CLRS 22.3.1

Question

Make a 3-by-3 chart with row and column labels WHITE, GRAY, and BLACK. In each cell ( , ) ij , indicate whether, at any point during a depth-first search of a directed graph, there can be an edge from a vertex of color i to a vertex of color j . For each possible edge, indicate what types it can be.

Answer 1

WHITE: Not Yet discovered i.e. Unexplored

GRAY: E-Node/Live Node i.e. being explored now

BLACK: Dead i.e. all its children and the node itself has been explored

There are 4 types of edges: Tree Edge, Forward Edge, Back Edge and Cross edge

Directed Graph

i / j	White	Gray	Black
White	Since we have no information about the discovery and finish time of i and j, therefore it can be any of the four edges.	Since discovery(i)>discovery(j), therefore ONLY back or cross edge possible. In other words, suppose if ij is a forward/tree edge, then i cannot be an unexplored node.	Since discovery(i)>discovery(j), & finish(i)>finish(j) therefore it is definitely a cross edge. In other words, since j is dead even before i got discovered. That implies that i and j cannot have an ancestor-descendant relationship, hence all other three edges ruled out.
Gray	Since discovery(i)<discovery(j), therefore it can be either Tree or Forward edge only.	Since both i and j are live at the same time, therefore the edge cannot be a cross edge. Can be any among Tree, Forward or Back.	We don’t know whether j died before/after i got discovered. But we know that finish(i)>finish(v). Hence it can be Forward, Tree or Cross edge.
Black	If there would have been an edge from i to j, then j wouldn’t be an unexplored node. NONE of the EDGE.	Since i is dead before j, therefore, i cannot be an ancestor of j. Therefore Forward/Tree edge ruled out.
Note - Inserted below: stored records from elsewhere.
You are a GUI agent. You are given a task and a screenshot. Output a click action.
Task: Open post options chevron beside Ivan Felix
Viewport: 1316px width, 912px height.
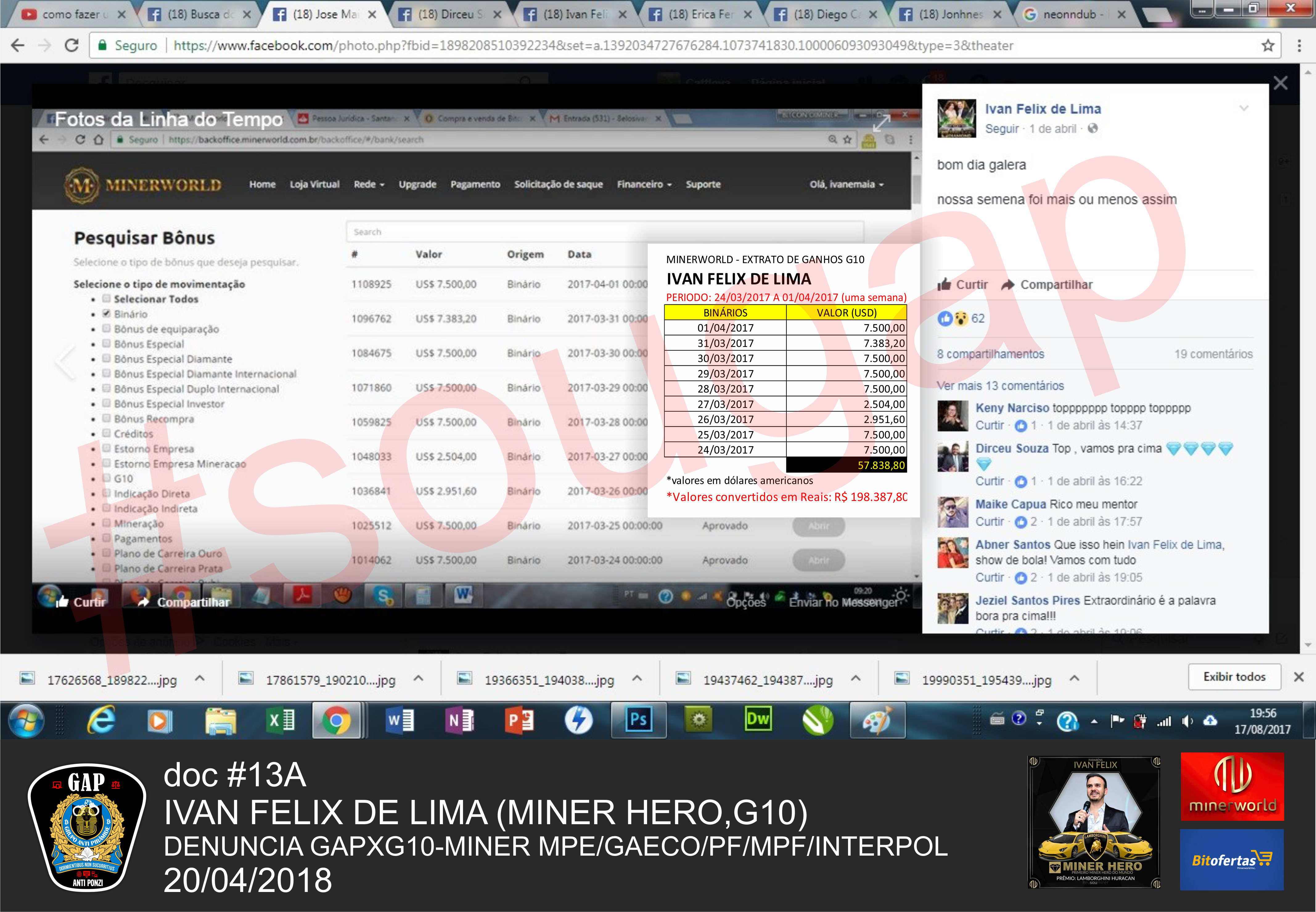click(1243, 108)
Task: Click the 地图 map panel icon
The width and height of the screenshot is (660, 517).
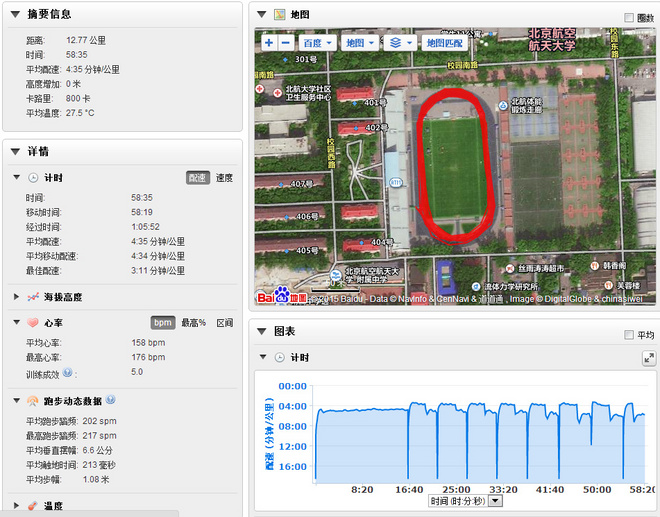Action: 279,16
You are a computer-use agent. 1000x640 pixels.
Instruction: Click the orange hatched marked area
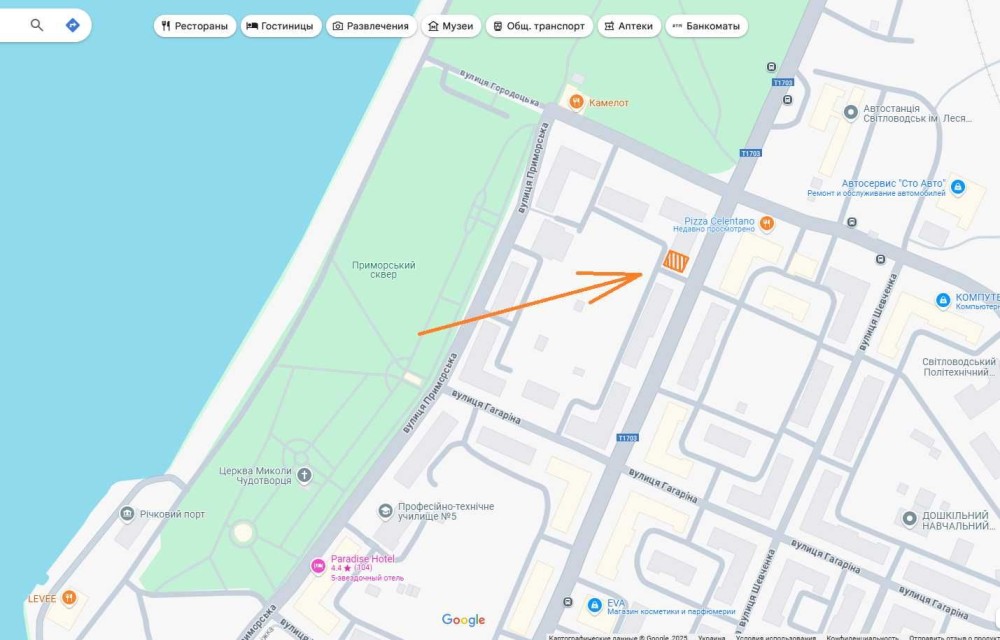[675, 261]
Since not ancestor, therefore discovery(i)>discovery(j) and hence Back/Cross edge.	Since we have no information about the discovery and finish time of i and j, therefore it can be any of the four edges.

You can notice that whenever we have a tree edge, there is also an entry for a Forward edge too. It is because it is just a matter of ordering which decides which will be a tree edge and a forward edge.